Background/Purpose: There is increasing evidence of the association between interstitial lung disease (ILD) and ANCA positivity without other manifestations of systemic vasculitis. The prognosis of these patients remains uncertain, particularly in terms of their risk of progressing to systemic vasculitis, and the appropriate treatment approach is yet to be established. Our objective was to investigate the clinical characteristics, outcomes, and response to treatment in a cohort of patients with ANCA-positivity with isolated ILD (ANCA-ILD).
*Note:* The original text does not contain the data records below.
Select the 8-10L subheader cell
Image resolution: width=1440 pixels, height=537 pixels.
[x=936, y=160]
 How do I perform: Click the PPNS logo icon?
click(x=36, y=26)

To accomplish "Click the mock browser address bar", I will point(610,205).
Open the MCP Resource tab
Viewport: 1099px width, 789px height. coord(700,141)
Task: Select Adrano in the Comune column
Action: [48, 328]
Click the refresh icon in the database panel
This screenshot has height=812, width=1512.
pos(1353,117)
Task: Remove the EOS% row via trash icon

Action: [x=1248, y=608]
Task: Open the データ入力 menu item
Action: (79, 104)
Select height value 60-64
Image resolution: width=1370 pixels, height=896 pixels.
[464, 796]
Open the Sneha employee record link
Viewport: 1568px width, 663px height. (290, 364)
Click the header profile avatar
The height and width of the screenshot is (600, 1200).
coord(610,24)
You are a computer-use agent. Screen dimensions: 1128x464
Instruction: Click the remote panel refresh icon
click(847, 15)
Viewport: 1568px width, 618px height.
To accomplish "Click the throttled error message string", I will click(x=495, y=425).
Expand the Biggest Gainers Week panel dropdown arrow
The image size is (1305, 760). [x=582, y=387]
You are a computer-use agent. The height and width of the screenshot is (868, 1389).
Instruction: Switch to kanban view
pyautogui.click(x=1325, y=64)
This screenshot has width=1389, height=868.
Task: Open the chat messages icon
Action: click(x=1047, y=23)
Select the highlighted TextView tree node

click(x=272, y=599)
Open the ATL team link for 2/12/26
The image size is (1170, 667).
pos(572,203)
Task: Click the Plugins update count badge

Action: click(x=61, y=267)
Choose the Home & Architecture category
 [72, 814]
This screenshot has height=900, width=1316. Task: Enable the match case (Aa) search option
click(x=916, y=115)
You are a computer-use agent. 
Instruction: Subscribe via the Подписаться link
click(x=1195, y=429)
Methods: Retrospective study of patients diagnosed with ANCA-ILD at a Pulmonary Interstitial Unit in a tertiary university hospital. Diagnosis was made in cases of ANCA positivity and isolated pulmonary fibrosis, with no apparent development of systemic manifestations over a minimum period of 9 months. Patients were monitored from the date of ANCA-ILD diagnosis until death or the last follow-up

Results: We identified 22 patients (15 men) with a mean age at diagnosis of 66 ± 8 years. Their main clinical features and laboratory data are summarized in Table 1. The predominant radiological pattern was usual interstitial pneumonia (UIP), observed in 59.5% of cases. This was followed by fibrosing non specific interstitial pneumonia (NSIP) in 27% of cases, combined pulmonary fibrosis and emphysema in 9%, and respiratory bronchiolitis-associated interstitial lung disease in 4.5%. The median time from ILD diagnosis to ANCA detection spanned 9.5 months, with a range of 9 to 42.5 months. The identified ANCA subtypes were MPO in 68.2% of cases, PR3 in 13.6%, and both subtypes in 18.2%. Initial treatment involved glucocorticoids in 64% of cases and antifibrotic therapy in 59%. After a median follow-up of 54 months (IQR 25th-75th 15 – 90.5), 50% of the patients had developed clinical signs of PAM or GPA-type vasculitis after a median follow-up of 50 months post-ANCA detection (IQR 25th -75th 30-70). These patients received treatment with rituximab (73%) or MMF (27%). None of the patients died, but three developed chronic respiratory failure and became candidates for lung transplantation. Among the remaining 11 patients, who continued with a diagnosis of ANCA-associated isolated ILD and received treatment with low-dose glucocorticoids and antifibrotic therapy (72.7%), 45.5% showed pulmonary progression and required additional immunosuppressive treatment (MMF and, in one case, rituximab). Furthermore, 27.3% developed chronic respiratory failure, and there was an 18.1% mortality rate. No predictive risk factors for the progression to systemic vasculitis were identified. ANCA-MPO levels were notably higher in patients with generalized vasculitis (153±93 versus 76±48; p=0.346). Of the patients with ANCA-PR3, only 57.1% progressed to systemic vasculitis.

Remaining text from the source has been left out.